◆ Prompt
Would you please copy all of the data exactly, skipping the images?

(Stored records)

☆ ☆ ☆

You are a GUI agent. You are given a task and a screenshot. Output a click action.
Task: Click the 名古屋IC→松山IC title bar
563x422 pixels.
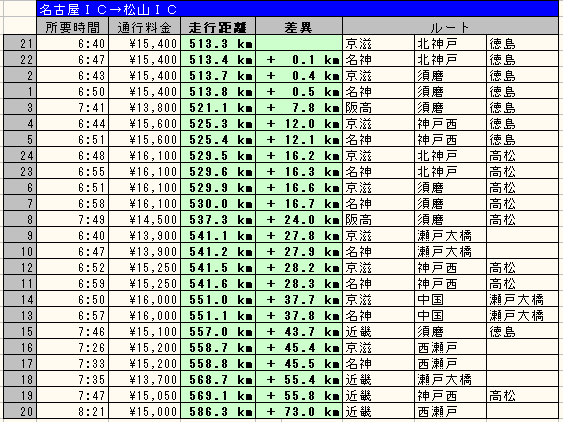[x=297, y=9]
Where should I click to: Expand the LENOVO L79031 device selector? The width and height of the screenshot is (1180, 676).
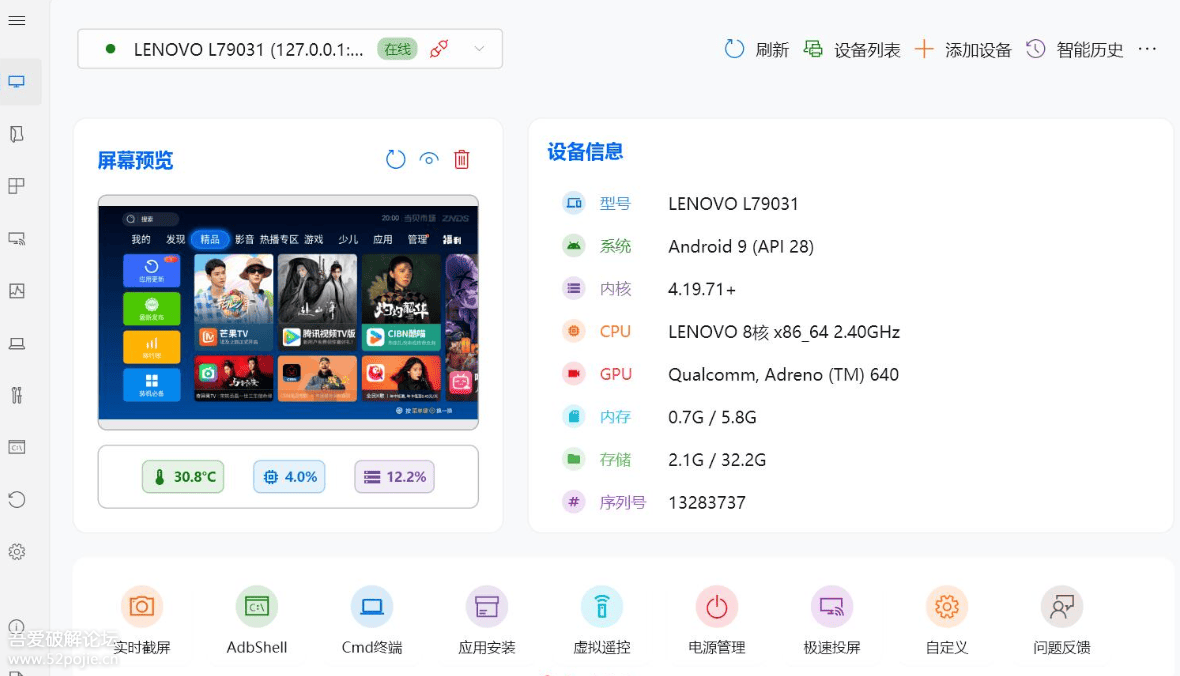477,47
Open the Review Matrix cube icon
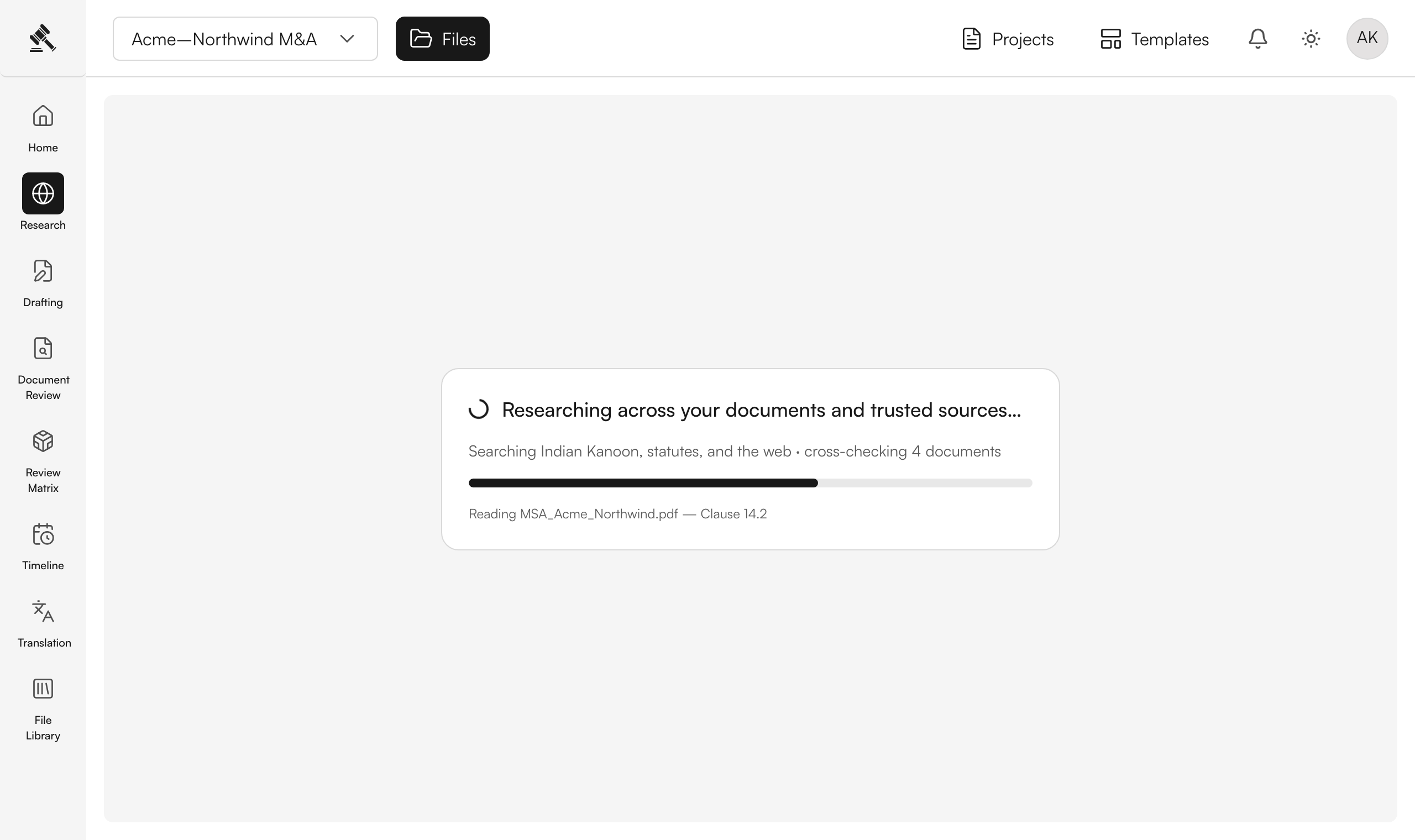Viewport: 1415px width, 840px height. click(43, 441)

☆ ☆ ☆

◆ Solution
You are a GUI agent. You are given a task and a screenshot. Output a click action.
Task: Click the 名古屋IC→松山IC title bar
563x422 pixels.
[x=297, y=9]
Where should I click to: Expand the LENOVO L79031 device selector? The width and height of the screenshot is (1180, 676).
477,47
Open the Review Matrix cube icon
Viewport: 1415px width, 840px height. click(43, 441)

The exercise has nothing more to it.